レイアはどう返事していいか分からないのか、口元を押さえたまま固まってしまう。
その姿を見て、僕は思わず笑ってしまう。
「レイアもたまに動揺するけどさ、今回はかなり大きいね」
「マスターからそう言われる事はなかったので……こほん。ですが、今ので覚えました。油断はしません」
「油断したレイアも可愛いと思うよ」
「マスターが攻撃を覚えてしまいました……!」
「今までのレイアの発言は攻撃のつもりだったの!?」
まあ、僕はレイアみたいにすらすらと言葉が思いつく方ではない。
こういう動揺の仕方をするレイアは滅多に見られるものではないかもしれない。
――そんな場合でもないのだけれど。
「さて、そろそろ着くよ」
「え、もうですか……?」
「何で残念そうなの!?」
「マスターのお姫様抱っこが……」
「それくらいなら、また後でやるけど」
「マスターは私を悶死させたいんですか!」
「そんなに!?」
「かぁー」
僕とレイアのやり取りを聞いていたヤーサンが間の抜けた声で鳴く。
何となく呆れられたような雰囲気は、僕にも感じ取れた。
目標通り、数分以内には町の近くまで到着できた。
「あの、マスター」
「ん、なに?」
「突入後の作戦なのですが……先ほど離れないようにと言われましたが、敵は単独とは限りません。その場合は――」
「二手に分かれる、かな。うん、中に人もいるだろうし……そうするしかないのかな」
「マスターの護衛として召喚する予定だったアルフレッドさんを借りる事になりますが……」
「アルフレッドさんが丁度いい戦力って事だよね」
「はい」
「僕の事は心配しないでいいよ。ただ、レイアも魔法の負担とかあるだろうから、無理はしないようにね」
「そこはアルフレッドさんがいるので大丈夫です」
アルフレッドさんの強さは分からないけれど、少なくとも他の管理者と肩を並べる実力者なのだろう。
この間の事もあり、レイアが戦うとなると少し心配だった。
むしろ僕の護衛よりも、レイアについていた方がいいんじゃないかと思ってしまっているくらいだから。
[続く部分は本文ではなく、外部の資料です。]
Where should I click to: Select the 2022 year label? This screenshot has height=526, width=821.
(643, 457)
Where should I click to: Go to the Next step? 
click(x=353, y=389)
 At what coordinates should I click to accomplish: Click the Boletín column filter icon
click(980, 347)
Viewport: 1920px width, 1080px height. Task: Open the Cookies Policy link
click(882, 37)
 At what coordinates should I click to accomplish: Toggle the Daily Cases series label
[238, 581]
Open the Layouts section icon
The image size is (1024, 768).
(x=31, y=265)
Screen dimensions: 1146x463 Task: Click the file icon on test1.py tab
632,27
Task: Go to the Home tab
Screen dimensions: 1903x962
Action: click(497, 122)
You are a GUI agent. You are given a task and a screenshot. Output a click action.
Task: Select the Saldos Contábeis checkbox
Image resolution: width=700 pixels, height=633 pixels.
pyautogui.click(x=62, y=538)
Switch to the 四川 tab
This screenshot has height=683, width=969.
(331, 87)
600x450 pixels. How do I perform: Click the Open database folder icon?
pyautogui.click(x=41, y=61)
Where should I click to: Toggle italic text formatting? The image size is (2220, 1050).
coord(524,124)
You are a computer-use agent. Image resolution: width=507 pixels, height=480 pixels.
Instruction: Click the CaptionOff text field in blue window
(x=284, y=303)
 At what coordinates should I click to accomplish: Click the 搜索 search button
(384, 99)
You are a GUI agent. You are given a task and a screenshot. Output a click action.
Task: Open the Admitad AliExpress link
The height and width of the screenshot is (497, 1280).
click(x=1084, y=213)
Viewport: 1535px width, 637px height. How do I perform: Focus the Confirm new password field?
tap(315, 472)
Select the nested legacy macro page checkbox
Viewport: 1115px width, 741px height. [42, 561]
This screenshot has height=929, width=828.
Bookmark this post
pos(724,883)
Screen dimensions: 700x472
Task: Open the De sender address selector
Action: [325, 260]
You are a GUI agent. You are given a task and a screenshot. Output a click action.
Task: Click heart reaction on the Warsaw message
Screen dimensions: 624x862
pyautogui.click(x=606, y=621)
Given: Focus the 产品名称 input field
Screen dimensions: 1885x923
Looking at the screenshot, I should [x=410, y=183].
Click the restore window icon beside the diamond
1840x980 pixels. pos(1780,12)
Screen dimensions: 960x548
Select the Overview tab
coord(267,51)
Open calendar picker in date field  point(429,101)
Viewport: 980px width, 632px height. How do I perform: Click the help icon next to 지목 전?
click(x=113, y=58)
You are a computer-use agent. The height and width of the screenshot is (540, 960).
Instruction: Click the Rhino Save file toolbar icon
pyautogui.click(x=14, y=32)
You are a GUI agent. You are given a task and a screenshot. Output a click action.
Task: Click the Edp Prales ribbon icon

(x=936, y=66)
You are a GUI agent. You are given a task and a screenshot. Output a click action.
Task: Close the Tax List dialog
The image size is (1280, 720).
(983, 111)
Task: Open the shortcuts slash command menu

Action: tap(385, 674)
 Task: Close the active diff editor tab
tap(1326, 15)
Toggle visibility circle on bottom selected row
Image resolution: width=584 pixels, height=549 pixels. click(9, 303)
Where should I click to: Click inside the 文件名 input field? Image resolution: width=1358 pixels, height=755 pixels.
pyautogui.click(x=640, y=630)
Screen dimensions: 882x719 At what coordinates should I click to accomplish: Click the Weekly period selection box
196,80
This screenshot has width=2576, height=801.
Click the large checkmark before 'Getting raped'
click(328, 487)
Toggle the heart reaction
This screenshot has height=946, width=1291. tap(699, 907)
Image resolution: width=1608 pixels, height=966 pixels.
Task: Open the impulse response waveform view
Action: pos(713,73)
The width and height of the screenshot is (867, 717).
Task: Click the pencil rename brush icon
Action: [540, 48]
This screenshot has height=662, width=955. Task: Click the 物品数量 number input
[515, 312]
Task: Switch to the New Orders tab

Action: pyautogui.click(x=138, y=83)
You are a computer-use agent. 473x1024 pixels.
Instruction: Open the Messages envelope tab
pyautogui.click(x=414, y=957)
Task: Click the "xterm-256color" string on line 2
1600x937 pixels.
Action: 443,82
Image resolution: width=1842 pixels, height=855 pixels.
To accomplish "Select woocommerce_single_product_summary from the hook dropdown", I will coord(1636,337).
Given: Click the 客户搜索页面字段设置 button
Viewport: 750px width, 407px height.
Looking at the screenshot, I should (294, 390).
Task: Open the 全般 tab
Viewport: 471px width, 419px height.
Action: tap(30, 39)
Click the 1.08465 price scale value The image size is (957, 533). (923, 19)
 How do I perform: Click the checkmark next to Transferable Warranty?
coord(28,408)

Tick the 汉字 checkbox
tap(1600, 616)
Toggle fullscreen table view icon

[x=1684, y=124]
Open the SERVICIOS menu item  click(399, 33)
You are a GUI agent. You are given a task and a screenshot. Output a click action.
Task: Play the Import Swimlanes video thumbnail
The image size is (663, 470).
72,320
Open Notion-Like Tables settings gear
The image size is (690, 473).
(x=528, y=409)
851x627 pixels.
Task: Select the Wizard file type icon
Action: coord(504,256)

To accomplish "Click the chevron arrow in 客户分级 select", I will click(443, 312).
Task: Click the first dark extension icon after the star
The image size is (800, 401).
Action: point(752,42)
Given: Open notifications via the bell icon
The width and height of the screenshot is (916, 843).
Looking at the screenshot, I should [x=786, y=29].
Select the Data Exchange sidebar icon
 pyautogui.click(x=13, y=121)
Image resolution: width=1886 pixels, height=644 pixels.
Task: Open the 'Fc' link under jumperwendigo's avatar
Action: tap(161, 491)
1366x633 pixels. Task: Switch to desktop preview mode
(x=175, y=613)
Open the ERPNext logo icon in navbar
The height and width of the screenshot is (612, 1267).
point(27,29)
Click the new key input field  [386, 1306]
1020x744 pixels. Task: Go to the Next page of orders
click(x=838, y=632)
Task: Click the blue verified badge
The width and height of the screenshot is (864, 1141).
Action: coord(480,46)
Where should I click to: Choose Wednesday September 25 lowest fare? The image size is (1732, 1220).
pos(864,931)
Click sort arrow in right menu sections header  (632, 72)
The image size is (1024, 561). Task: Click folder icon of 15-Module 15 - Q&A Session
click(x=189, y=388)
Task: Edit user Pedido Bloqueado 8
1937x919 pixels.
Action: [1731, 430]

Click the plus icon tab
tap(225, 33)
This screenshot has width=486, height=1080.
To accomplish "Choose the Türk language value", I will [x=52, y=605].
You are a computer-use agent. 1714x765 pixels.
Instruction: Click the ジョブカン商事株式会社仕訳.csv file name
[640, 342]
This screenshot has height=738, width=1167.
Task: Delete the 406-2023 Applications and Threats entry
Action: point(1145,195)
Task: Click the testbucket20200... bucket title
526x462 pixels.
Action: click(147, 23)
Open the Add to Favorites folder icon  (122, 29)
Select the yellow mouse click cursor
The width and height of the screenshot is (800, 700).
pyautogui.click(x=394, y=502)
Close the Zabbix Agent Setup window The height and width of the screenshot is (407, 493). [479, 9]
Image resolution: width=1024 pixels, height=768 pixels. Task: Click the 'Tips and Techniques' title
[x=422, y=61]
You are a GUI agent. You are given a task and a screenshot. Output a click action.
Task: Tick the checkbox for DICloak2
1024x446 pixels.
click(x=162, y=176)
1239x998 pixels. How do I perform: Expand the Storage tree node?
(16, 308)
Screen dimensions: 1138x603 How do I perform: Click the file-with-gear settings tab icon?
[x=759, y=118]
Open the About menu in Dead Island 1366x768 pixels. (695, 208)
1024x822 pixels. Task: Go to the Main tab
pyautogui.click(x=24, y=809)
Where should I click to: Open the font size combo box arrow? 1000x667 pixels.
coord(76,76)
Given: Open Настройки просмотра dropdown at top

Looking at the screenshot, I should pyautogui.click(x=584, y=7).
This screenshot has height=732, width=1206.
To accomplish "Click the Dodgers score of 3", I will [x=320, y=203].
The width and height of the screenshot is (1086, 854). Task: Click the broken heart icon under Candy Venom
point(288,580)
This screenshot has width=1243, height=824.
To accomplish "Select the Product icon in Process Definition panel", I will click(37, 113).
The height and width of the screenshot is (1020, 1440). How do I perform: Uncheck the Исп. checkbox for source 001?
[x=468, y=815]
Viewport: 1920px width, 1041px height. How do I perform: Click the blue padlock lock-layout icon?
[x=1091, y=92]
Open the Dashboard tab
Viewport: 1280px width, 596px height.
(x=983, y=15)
(……って、やっぱり何だかんだレイアの事を心配してるな)
思わず苦笑してしまう。
「それよりも、私はマスターの方が……」
「レイア、それこそいらない心配だよ――」
今度は意識して、それを言葉にする事にした。
「僕は《七星魔導》で、《七星の灰土》と呼ばれていたんだ。そこらの魔導師に負ける事なんてないさ」
「マ、マスター……! そういうかっこいい感じもっとください!」
「いや、そう言われると照れるんだけど……」
かっこつけたつもりだけど、やっぱり僕には向いてないみたいだ。
――僕達の作戦は至極単純なものだ。
敵が一人なら全員で、複数なら分かれて倒す。
そこに負ける可能性というのは踏まえない。
僕は、そのまま真っ直ぐ進むのではなく、一度高く跳躍する。
丁度――着地が結界の上になるように、だ。
「レイア、ヤーサン。しっかり掴まっててね」
「はい!」
「かぁー」
二人の声を聞くと同時に、僕は一度身体を空中で回転させて、勢いをつける。
様子を見る事なんてしない――戦う時は、相手がしないと思う事を真っ先にする方がいい。
「はっ!」
衝撃音が周囲に響く。
かかとに流し込んだ魔力で、結界の外側を砕いて入る。
結界魔法というのは、本来外側から解除していくものだ。
あるいは、中の者が外の者を許可する事で入れるようになる。
その全てをすっ飛ばして、僕は結界の中へと入った。
「これは……」
レイアが呟くようにいった。
中に入った瞬間、僕もその異様な空間に気付く。
黒く歪んだような世界が、そこには広がっていたからだ。